Late in 1951, Wiseman returned to the United States and underwent an extensive overhaul at the Mare Island Naval Shipyard, Vallejo, California, before she conducted refresher training out of San Diego through the spring and summer of 1952. The ship then sailed again for Korean waters, reaching the combat zone that autumn.

In her second Western Pacific (WestPac) deployment since recommissioning, Wiseman screened light carrier task forces off the west coast of Korea; carried out patrol assignments close inshore; blockaded and bombarded segments of the northeastern Korean coast, and provided antisubmarine screen and escort services for replenishment groups. Later in the deployment, she also participated in hunter-killer operations, trained in antisubmarine warfare (ASW) evolutions, and served as division flagship during a goodwill call at Manila.

Over the next few years, Wiseman conducted four more WestPac deployments and spent the interludes between them in training out of San Diego and upkeep at Mare Island Naval Shipyard or the San Francisco Naval Shipyard. Upon occasion, she conducted Naval Reserve training cruises – one taking her to the Hawaiian Islands. During the overseas deployments, Wiseman operated with units of SEATO navies – Australian, New Zealand, British, Philippine, Pakistani, and Thai – and visited ports from Australia to Japan. Upon completion of her sixth deployment, Wiseman was designated as a Group I Naval Reserve Training (NRT) ship. Accordingly, on 16 May 1959, the ship was decommissioned and turned over to the 11th Naval District. Lt. W. V. Powell was the first officer-in-charge.

For the next two years, Wiseman operated out of San Diego on NRT duties. Every third weekend of the month, a reserve cruise took her to sea for periods of ASW training; and, during the summers, the destroyer escort made two-week reserve cruises.

== 1961 – 1973 ==

In 1961, however, the crisis in Berlin changed Wisemans routine after the building of the Berlin Wall heightened tensions in August of that year. President John F. Kennedy ordered the activation of reserve units – including the Selected Reserve Crew and NRT ships. Recommissioned on 2 October 1961, Lt.Comdr. C. V. Wilhoite, Jr., in command, Wiseman was immediately prepared for duty with the 7th Fleet. Since the repair and overhaul facilities at San Diego were overworked, Wiseman was overhauled at Long Beach, spending the pre-Christmas holidays in the Bethlehem shipyards there.
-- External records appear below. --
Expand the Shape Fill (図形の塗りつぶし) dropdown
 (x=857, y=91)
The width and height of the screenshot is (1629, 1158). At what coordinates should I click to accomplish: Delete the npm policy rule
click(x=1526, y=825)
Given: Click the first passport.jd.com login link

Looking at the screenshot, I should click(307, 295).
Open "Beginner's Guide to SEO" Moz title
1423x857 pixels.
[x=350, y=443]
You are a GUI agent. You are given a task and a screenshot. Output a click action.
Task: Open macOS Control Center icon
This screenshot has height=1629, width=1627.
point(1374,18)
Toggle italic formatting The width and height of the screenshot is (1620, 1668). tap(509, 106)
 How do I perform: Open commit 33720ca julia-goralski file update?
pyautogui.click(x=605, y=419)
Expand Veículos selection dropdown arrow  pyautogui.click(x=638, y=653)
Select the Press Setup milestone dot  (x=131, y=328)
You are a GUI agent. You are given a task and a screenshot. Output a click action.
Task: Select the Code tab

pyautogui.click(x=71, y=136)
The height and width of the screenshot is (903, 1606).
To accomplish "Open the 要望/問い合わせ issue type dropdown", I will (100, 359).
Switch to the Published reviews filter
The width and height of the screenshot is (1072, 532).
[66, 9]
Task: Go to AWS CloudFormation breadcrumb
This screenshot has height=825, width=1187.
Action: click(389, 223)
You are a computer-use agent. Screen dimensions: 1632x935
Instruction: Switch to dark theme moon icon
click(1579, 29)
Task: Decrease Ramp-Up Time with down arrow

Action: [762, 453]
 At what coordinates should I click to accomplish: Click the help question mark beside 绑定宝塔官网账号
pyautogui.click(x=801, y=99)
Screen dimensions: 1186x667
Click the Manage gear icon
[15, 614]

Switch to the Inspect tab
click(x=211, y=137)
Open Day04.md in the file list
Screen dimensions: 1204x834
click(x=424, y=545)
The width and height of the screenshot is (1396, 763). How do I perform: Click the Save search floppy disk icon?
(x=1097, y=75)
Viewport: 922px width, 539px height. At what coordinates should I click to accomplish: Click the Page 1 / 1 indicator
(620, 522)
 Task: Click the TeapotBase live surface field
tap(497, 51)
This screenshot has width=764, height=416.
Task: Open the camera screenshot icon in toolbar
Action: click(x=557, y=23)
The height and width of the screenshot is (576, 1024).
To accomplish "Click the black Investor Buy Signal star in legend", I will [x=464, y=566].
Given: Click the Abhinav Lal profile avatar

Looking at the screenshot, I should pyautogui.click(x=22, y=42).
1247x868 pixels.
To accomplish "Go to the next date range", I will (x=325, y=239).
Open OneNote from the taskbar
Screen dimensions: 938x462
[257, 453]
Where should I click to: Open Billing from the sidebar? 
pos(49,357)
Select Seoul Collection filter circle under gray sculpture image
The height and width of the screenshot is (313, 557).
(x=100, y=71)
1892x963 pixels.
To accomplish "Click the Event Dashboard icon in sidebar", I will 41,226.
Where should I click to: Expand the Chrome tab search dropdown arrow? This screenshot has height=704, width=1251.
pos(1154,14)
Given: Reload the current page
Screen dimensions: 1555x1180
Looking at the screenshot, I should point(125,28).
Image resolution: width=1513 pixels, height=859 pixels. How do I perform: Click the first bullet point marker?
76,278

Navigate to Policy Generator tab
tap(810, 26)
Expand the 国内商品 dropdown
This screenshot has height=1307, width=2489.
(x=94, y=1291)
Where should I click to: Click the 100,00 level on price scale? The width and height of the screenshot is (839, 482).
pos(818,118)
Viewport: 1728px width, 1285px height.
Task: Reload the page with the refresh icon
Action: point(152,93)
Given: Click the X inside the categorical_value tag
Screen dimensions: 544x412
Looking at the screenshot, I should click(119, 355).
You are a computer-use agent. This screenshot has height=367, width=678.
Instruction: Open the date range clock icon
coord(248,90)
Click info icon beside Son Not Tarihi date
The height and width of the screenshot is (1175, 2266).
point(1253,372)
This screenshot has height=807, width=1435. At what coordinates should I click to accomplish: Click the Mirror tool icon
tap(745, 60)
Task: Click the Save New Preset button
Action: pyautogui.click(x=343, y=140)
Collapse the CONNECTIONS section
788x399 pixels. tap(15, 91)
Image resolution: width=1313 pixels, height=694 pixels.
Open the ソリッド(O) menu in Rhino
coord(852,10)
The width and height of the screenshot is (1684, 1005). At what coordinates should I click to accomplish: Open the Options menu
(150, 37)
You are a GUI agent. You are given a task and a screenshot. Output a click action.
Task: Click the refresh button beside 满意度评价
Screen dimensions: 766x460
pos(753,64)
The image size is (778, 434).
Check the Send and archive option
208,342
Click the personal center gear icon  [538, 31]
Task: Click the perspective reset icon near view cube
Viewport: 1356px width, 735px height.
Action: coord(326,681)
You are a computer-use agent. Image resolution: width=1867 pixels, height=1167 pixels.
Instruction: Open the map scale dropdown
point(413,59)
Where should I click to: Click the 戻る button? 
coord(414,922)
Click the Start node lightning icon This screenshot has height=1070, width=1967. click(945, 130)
Deploying to WestPac again in January 1962, Wiseman conducted patrol operations off the coast of South Vietnam and participated in the Kennedy Administration's "People to People" program. She received a "well done" for her performance of duty and in March, while conducting training operations with the South Vietnamese Navy, won commendation for giving medical aid to a fisherman with an infected leg on board a South Vietnamese fishing junk. Later that spring, the ship also visited Hong Kong, Subic Bay, and Japanese ports – including Yokohama, where she hosted celebrations for Armed Forces Day on 19 and 20 May.

Returning to San Diego on 17 July, via Midway and Pearl Harbor, Wiseman was decommissioned and placed in service on 1 August, resuming her duties as NRT ship with the Group II Naval Reserve. Before the end of 1962, the ship was assigned to Reserve Destroyer Division 272 of Reserve Destroyer Squadron 27.

Placed in reserve but remaining in service, Wiseman was berthed at San Diego through the remainder of the 1960s as part of the Pacific Fleet's reserve units.
The veteran of World War II and Korean service was stricken from the Navy list on 15 April 1973, and sold for scrapping 29 April 1974, to Levin Metals Corp., San Jose, California for the sum of $65,000. The ship was removed from Navy custody on 22 May 1974.

Wiseman (DE-667) received six battle stars for her Korean War service.